Die Vereinbarung legt die Aufgaben der Projektpartner fest: Die Stadt Viernheim übernimmt die Projektabwicklung und damit unter anderem Ausschreibung, Vergabe, Bauüberwachung und Fördermittelmanagement. Hessen Mobil übernimmt die fachliche Oberaufsicht für die Arbeiten an der K4 und begleitet die Bauausführung. Der Kreis Bergstraße trägt die Kosten für den Ausbau des Radwegs im ersten Abschnitt; bei gemeinschaftlichen Maßnahmen werden die Kosten entsprechend den gesetzlichen Regelungen aufgeteilt.
„Wir haben in Viernheim intensiv geplant, unterschiedliche Varianten geprüft und die Bürgerinnen und Bürger einbezogen. Jetzt kommen wir Schritt für Schritt in Richtung Umsetzung. Unser Anspruch ist klar: Mit dem RS 15 soll eine Radschnellverbindung entstehen, die hohe Anforderungen an Sicherheit, Komfort und Qualität erfüllt und das Fahrrad für viele Alltagswege zu einer attraktiven Alternative macht“, erklärt Erster Stadtrat Jörg Scheidel. Wie sich diese Qualitätsstandards konkret auswirken, zeigt sich beispielsweise an der Alten Mannheimer Straße: Dort soll der bestehende Zweirichtungsradweg von 2,50 auf 5 Meter verbreitert und mit einer Beleuchtung ausgestattet werden.
Bürgermeister Matthias Baaß ergänzt: „Als Brundtlandstadt beschäftigt uns die Frage, wie Mobilität nachhaltig und zukunftsfähig gestaltet werden kann, schon seit vielen Jahren.
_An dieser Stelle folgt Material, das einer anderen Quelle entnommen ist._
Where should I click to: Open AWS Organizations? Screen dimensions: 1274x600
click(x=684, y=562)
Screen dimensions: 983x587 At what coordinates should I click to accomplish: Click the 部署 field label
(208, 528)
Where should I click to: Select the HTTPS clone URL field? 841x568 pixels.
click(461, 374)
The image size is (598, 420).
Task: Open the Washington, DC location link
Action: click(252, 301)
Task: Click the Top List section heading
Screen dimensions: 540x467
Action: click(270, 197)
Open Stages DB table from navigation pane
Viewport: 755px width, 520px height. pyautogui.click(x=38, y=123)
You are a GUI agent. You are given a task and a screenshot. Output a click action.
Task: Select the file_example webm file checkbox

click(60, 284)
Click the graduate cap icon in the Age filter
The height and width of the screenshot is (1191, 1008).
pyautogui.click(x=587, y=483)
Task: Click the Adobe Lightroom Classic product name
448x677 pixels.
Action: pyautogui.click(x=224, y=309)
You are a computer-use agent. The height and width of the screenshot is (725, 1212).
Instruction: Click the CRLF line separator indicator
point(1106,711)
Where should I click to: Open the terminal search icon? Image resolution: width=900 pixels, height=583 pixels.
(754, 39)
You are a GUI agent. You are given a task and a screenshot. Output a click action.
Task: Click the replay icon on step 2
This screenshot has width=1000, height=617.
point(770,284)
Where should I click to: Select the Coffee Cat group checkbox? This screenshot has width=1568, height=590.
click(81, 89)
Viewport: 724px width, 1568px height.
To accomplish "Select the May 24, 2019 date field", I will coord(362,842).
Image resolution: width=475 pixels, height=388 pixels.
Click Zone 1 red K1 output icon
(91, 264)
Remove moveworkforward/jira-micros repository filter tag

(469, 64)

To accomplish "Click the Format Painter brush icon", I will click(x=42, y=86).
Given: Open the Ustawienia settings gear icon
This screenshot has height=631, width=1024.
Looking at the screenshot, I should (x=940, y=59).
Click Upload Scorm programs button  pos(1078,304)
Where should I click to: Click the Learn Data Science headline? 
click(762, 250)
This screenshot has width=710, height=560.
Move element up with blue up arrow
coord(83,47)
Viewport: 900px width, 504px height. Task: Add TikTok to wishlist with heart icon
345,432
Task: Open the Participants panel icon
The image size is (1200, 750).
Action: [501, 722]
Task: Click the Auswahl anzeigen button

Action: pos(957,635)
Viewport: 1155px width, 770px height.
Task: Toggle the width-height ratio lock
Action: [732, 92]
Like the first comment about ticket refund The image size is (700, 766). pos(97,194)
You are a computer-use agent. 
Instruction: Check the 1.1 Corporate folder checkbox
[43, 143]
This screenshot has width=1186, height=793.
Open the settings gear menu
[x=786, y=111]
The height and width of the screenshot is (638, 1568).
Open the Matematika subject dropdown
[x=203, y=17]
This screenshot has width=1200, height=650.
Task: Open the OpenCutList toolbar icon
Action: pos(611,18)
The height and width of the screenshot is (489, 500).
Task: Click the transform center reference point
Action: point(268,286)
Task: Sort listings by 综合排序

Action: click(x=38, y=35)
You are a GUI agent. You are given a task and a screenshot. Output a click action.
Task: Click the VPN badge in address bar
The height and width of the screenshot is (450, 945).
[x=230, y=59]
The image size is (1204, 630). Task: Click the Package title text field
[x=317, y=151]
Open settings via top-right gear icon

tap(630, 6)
Der RS 15 fügt sich deshalb sehr gut in den Weg ein, den Viernheim bereits seit Langem verfolgt.“
Die Planungen für den RS 15 laufen seit mehreren Jahren. Bereits die Machbarkeitsstudie aus dem Jahr 2019 zeigte mit einem prognostizierten Verlagerungspotenzial von 2.000 bis 2.800 Radfahrenden pro Tag das Potenzial der Verbindung. Nach der ersten Kooperationsvereinbarung 2020 folgten unter anderem zwei Bürgerbeteiligungen im Jahr 2024 sowie Vor-, Entwurfs- und Ausführungsplanung. Als nächster Schritt ist im Herbst 2026 der Förderantrag für den ersten Bauabschnitt vorgesehen. Dieser reicht von der Gemarkungsgrenze Mannheim/Viernheim bis zum Brückenbauwerk der BAB 6. Der erste Spatenstich und damit der Beginn der Umsetzung sind voraussichtlich im Laufe des Jahres 2027 vorgesehen. Anschließend soll das Projekt in sechs Bauabschnitten umgesetzt werden, für die derzeit jeweils eine Bauzeit von etwa einem Jahr veranschlagt wird.